ホイールS130Z用の純正をマットブラックで塗装。サファリ仕様の雰囲気にピッタリな気がする。タイヤは、ラリー仕様らしく、195/60R14を装着。


S30の初期型の証し、ワンテールはもちろん、スリット入りのリアゲート、ガラスは貴重なタテ熱線入りが装着されていた。


クオーターピラーの「240Z」エンブレムは、純正を購入して装着。樹脂での複製に挑戦したが、細かすぎてムリだったようだ。


3連メーターは、当然北米仕様のまま。エアコンを流用して装着しているが、冷気がドライバーに当たらないため、吹き出し口に装着するダクトを製作。かなりの効果があるそうだ。

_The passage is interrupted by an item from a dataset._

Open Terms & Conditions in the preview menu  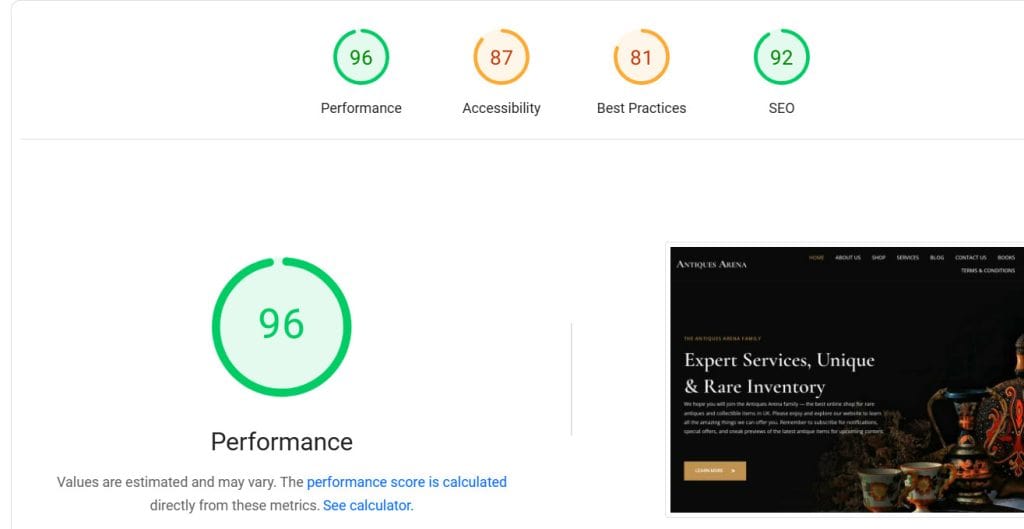tap(988, 271)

純正ラジオの位置には、キルスイッチやスターターボタン、各種スイッチを増設。

1970年式 ダットサン240Z(HLS30)主要諸元
●全長4136mm
●全幅1630mm
●全高1286mm
●ホイールベース2305mm
●トレッド前/後1356/1347mm
●最低地上高164mm
●室内長820mm
●室内幅1390mm
●室内高1075mm
●車両重量1066kg
●乗車定員2名
●最高速度205km/h
●エンジン型式L24型
●エンジン種類水冷直列6気筒SOHC
●総排気量2393cc
●ボア×ストローク83.0×73.7mm
●圧縮比9.13:1
●最高出力151ps/5600rpm
●最大トルク20.1kg-m/4400rpm
●変速比1速3.59/2速2.25/3速1.42/4速1.000/後退3.66
●最終減速比3.36
●燃料タンク容量60L
●ステアリング形式ラック&ピニオン
●サスペンション前後とも独立懸架ストラット・コイル
●ブレーキ前/後ディスク/リーディングトレーリング
●タイヤ前後とも175HR-14
●発売当時価格3526ドル

初出:ノスタルジックヒーロー 2012年10月号 Vol.153(記事中の内容はすべて掲載当時のものです)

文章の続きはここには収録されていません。